Games For Change: Robert Yang's 'Gay Rant'

Games for Change! It happened! Robert Yang was there! This link will take you to his blog post that has embedded video (I can't find the embed code, as it isn't apparent from that particular site, so go have a look). It's not much of a rant, so mch as it is making an argument for a more diverse setting in games. Name-checking some of my favorite designers, Anna Anthropy and Christine Love (as well as his own work), Yang offers such tidbits:
I think me and Anna Anthropy usually treat identity as the subject, as the pervasive context, as identity embodied within the world itself. Take a game about, I don't know, about zooming in and staring at crotch bulges -- saying that game is gay is like saying water is wet. It's the most redundant thing you can say. Instead, these games are more interested in HOW we express / perform gayness, and HOW we live as lesbians, not WHETHER you're closeted with this typical coming out story -- which is important, but we do need more types of narratives.
As a short presentation, it's to-the-point, humorous, and still manages to say quite a bit for a perhaps uninitiated audience. Originally it was meant to be a thirty-minute presentation with Todd Harper (a researcher at MIT-Gambit, which was responsible for A Closed World), but you can read about that chronicle and how the festival's logistics pared that down on Harper's blog post.
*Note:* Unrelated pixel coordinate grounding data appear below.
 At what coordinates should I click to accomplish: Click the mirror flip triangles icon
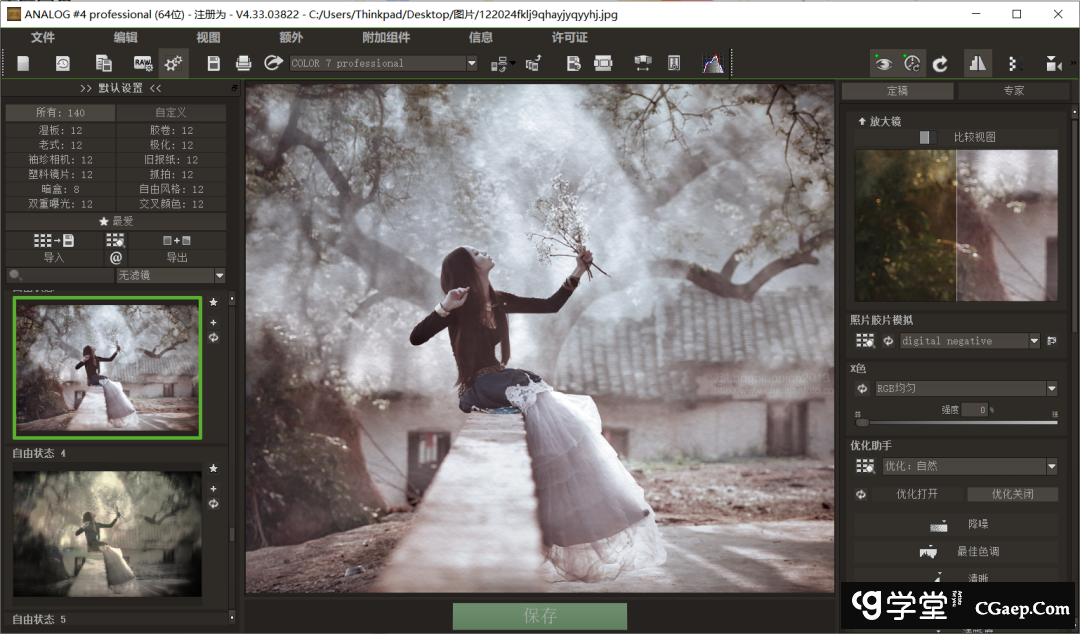(x=977, y=63)
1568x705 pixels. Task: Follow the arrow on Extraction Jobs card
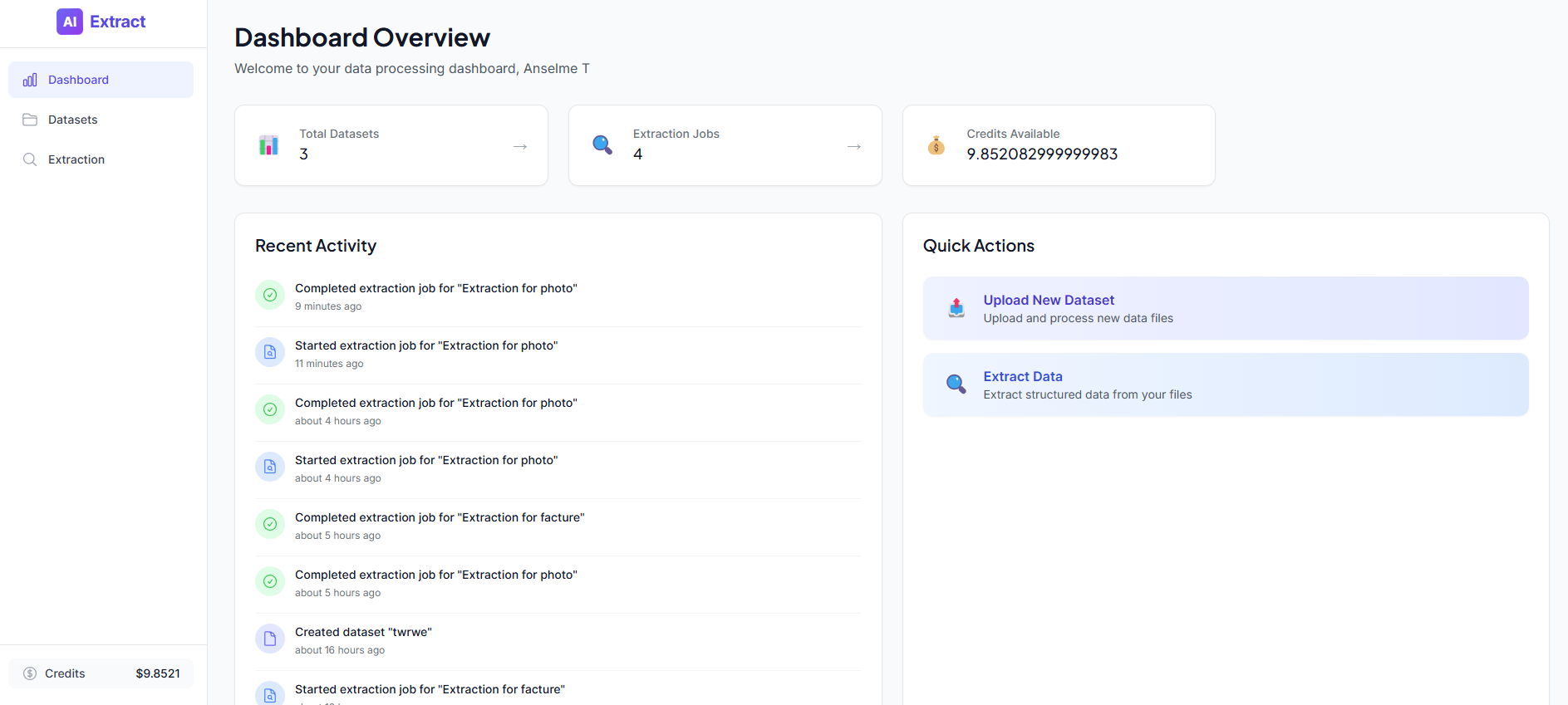coord(854,146)
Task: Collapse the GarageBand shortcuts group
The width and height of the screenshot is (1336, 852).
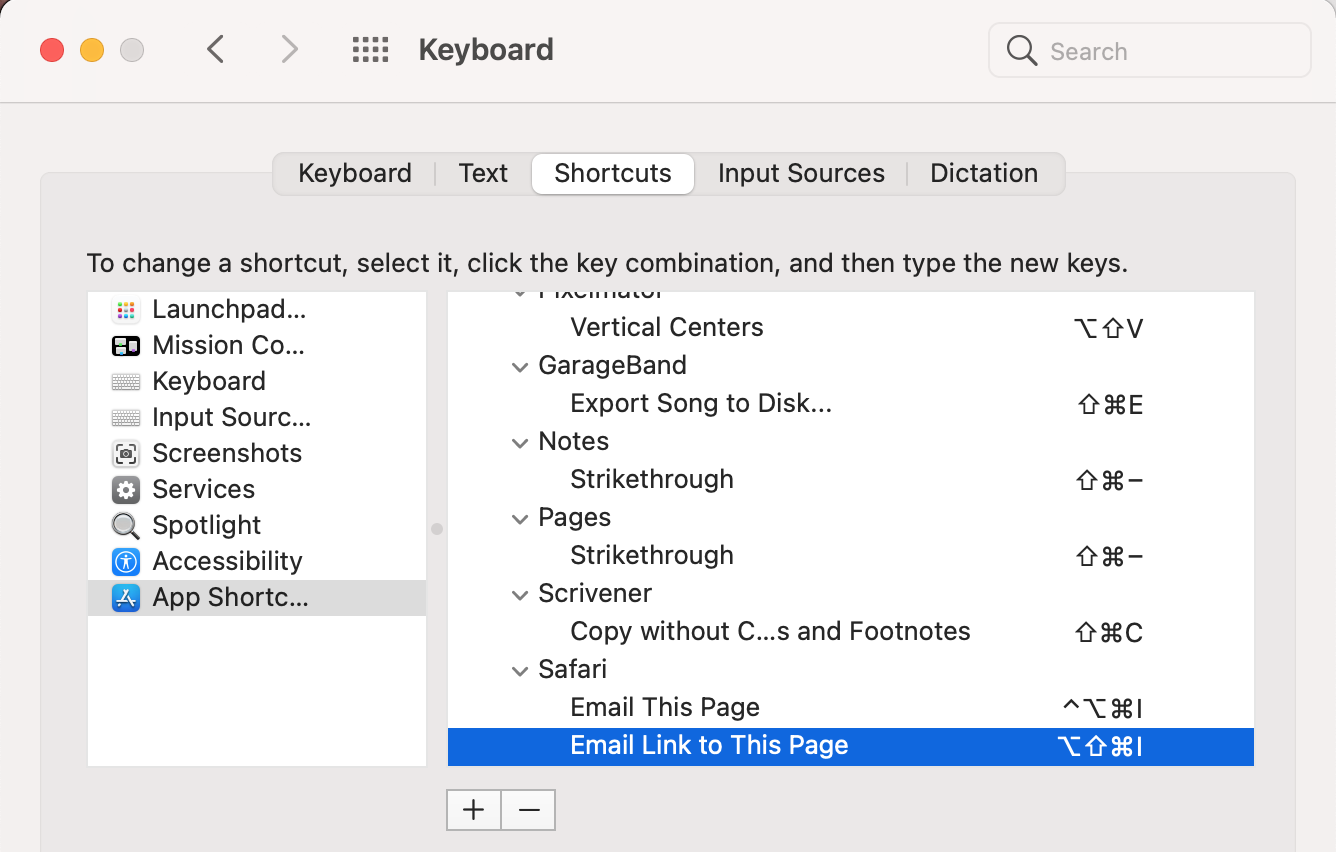Action: 520,367
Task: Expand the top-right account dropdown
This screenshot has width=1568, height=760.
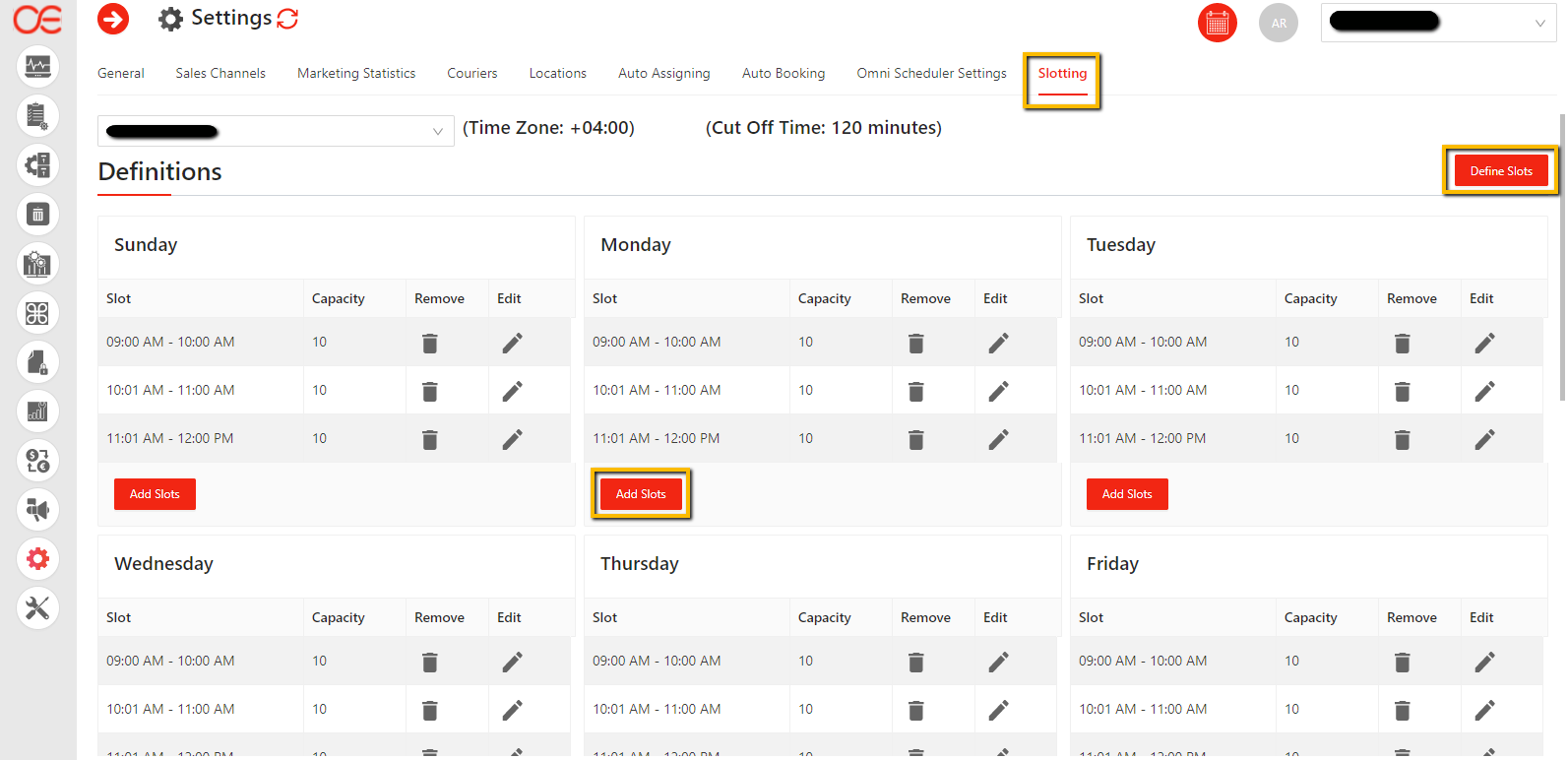Action: (x=1539, y=23)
I make the assumption that most of our audience will be familiar with the games mentioned, but in case you are not, the following links will guide you to a path of queerness:
- Anna Anthropy's dys4ia, about her experience with taking hormones.
- Here's Anthropy's Lesbian Spider-Queens of Mars, which is inspired by Wizard of Wor.
- Oh, and she's recently written a book to inspire anyone to make games, Rise of the Videogame Zinesters. I've not yet read it, but it is on the to-read list.
- don't take it personally, babe, it just ain't your story was among my favorites last year. Many thanks to Christine Love for making it.
- Meanwhile, Analogue: A Hate Story is available on Steam or on Love's own site.
- Then there's MIT-Gambit's A Closed World.
- Here is Yang's Radiator, about a gay divorce (as he says, gay marriage is soooo 2011).
- Then there's Condom Corps, which allows you to stare at men's crotches to fit them with the right size condom.
We've covered most of these, but not all, and I will look into making sure we have explications/reviews for the ones not already mentioned on the site. Meanwhile, enjoy!